Work to complete
Output exactly the lines from the line with "[PRIMARY MENU] (286, 22)" through the end of the records below. Include nothing else.

Data under study

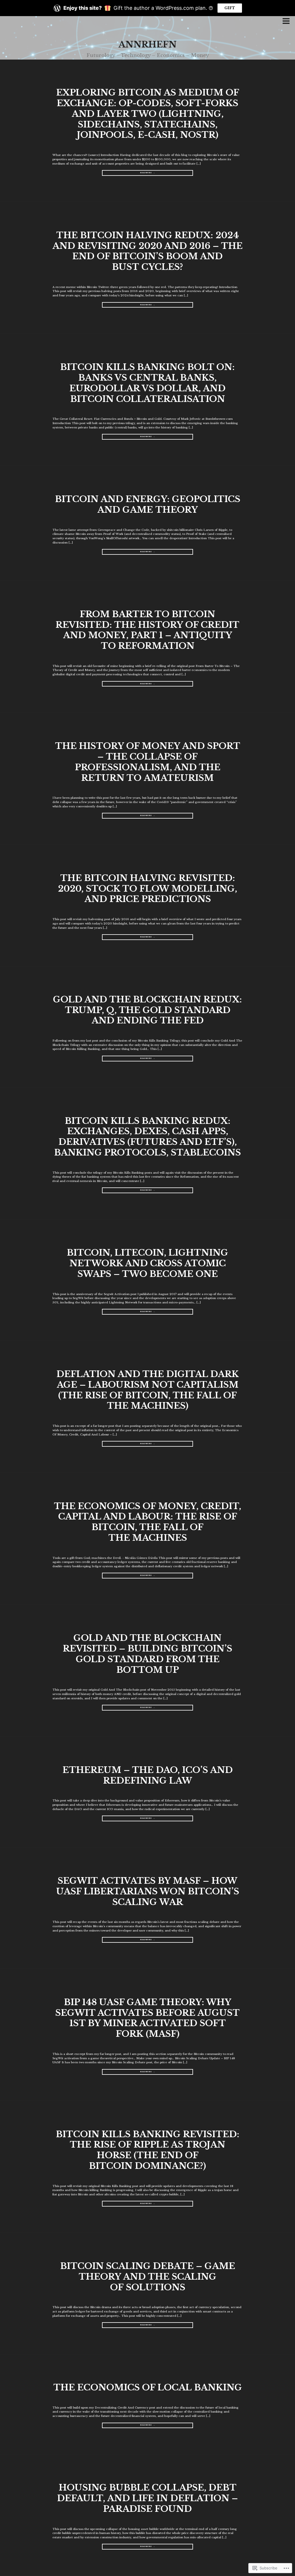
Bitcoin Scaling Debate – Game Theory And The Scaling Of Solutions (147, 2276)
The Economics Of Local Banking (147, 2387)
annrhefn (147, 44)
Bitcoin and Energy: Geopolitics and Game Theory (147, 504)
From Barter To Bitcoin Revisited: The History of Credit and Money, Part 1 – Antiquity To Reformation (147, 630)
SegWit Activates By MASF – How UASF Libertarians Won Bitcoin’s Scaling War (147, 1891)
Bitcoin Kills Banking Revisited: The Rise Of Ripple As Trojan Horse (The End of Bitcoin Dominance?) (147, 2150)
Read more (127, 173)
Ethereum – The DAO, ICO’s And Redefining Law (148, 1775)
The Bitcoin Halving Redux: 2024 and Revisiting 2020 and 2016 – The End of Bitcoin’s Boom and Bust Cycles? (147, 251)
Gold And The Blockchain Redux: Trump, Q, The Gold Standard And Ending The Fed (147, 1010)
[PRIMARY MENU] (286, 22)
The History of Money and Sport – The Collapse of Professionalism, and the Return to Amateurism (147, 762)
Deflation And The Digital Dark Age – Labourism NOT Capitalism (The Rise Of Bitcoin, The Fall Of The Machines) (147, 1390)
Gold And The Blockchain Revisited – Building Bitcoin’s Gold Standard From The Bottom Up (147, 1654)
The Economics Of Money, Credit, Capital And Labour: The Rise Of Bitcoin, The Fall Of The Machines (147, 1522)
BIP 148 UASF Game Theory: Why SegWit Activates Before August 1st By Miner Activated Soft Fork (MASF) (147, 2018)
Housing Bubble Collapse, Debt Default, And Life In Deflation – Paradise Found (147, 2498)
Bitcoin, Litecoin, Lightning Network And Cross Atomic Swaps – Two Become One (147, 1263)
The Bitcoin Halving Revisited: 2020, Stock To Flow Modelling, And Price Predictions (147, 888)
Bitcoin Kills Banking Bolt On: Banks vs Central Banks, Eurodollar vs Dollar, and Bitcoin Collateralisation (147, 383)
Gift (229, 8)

Reply to the exercise
[PRIMARY MENU] (286, 22)
The History of Money and Sport – The Collapse of Professionalism, and the Return to Amateurism (147, 762)
Deflation And The Digital Dark Age – Labourism NOT Capitalism (The Rise Of Bitcoin, The Fall Of The Machines) (147, 1390)
Gold And The Blockchain Revisited – Building Bitcoin’s Gold Standard From The Bottom Up (147, 1654)
The Economics Of Money, Credit, Capital And Labour: The Rise Of Bitcoin, The Fall Of The Machines (147, 1522)
BIP 148 UASF Game Theory: Why SegWit Activates Before August 1st By Miner Activated Soft Fork (MASF) (147, 2018)
Housing Bubble Collapse, Debt Default, And Life In Deflation – Paradise Found (147, 2498)
Bitcoin, Litecoin, Lightning Network And Cross Atomic Swaps – Two Become One (147, 1263)
The Bitcoin Halving Revisited: 2020, Stock To Flow Modelling, And Price Predictions (147, 888)
Bitcoin Kills Banking Bolt On: Banks vs Central Banks, Eurodollar vs Dollar, and Bitcoin Collateralisation (147, 383)
Gift (229, 8)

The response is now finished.